Output the entries as they appear, skipping images.

--- SUPPLIED DATA Enclosed Below ---

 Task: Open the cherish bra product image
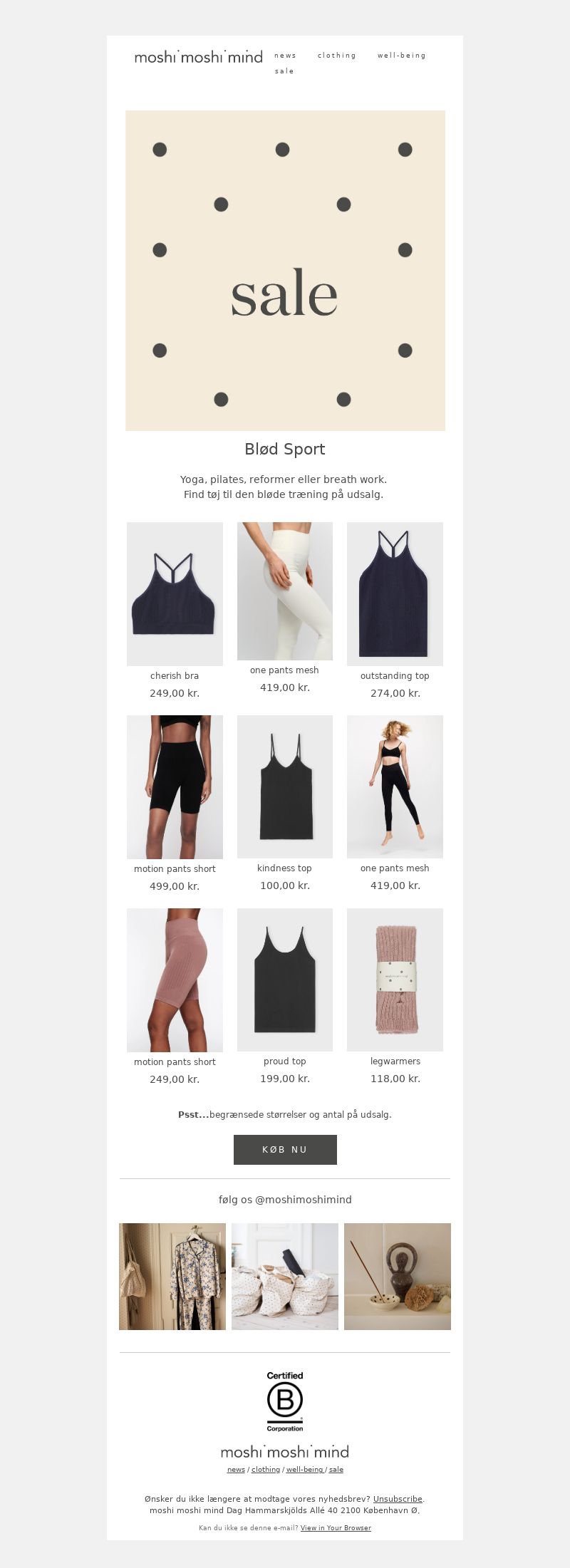click(x=175, y=594)
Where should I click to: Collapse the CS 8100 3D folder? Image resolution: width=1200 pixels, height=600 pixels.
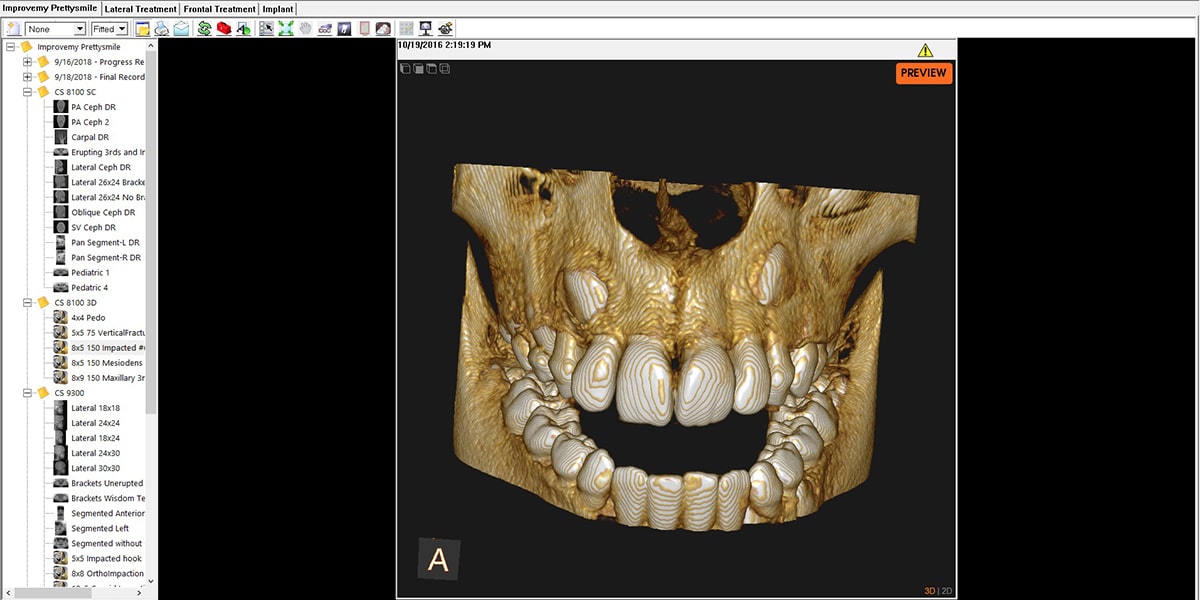(28, 302)
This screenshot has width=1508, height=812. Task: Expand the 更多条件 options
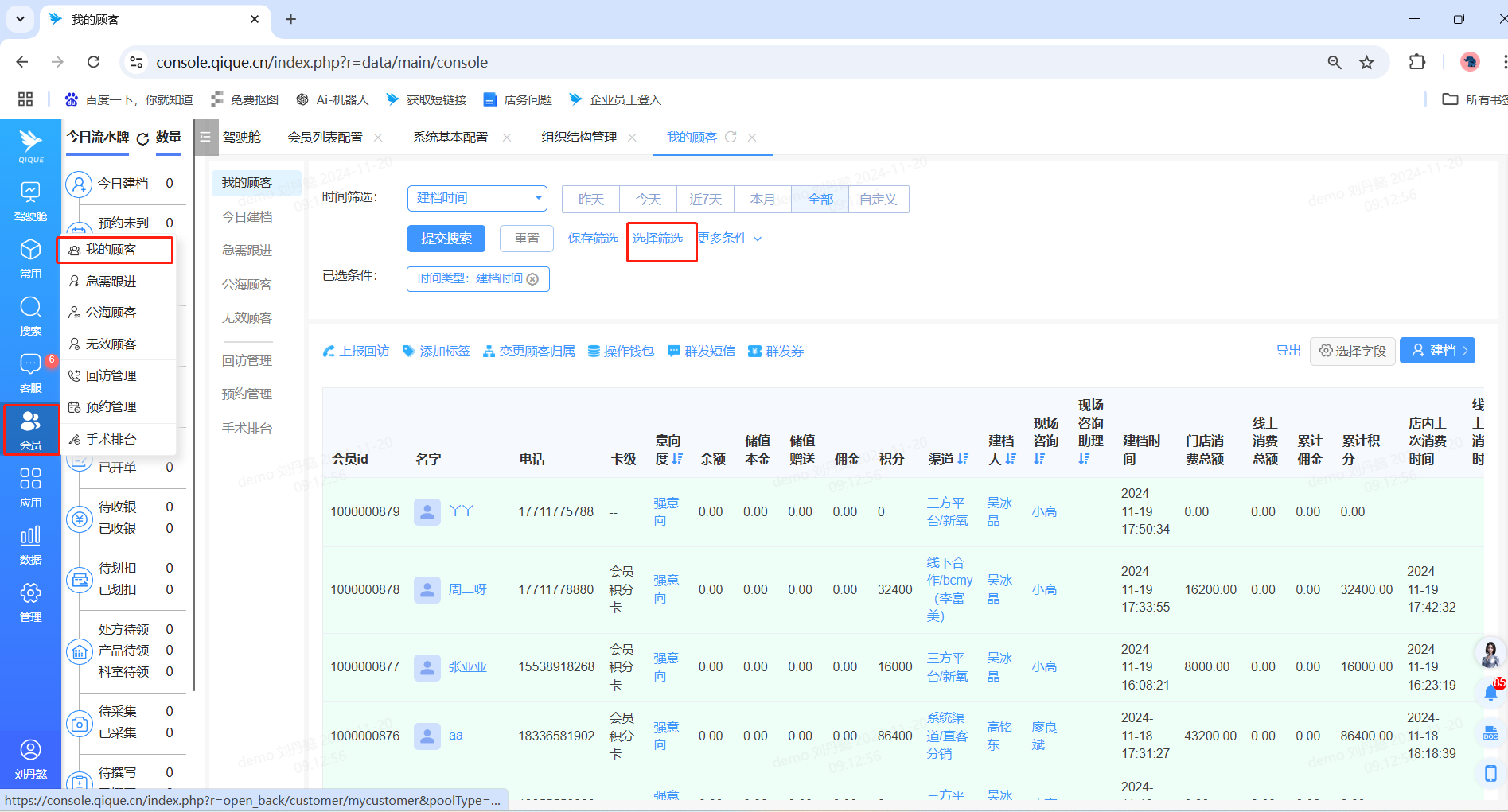730,239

--- End of Enclosed SUPPLIED DATA ---

→ **EXERCISE RESULT**:
 Task: Open the cherish bra product image
click(x=175, y=594)
Where should I click to: Collapse the CS 8100 3D folder? Image resolution: width=1200 pixels, height=600 pixels.
(28, 302)
This screenshot has width=1508, height=812. Task: Expand the 更多条件 options
730,239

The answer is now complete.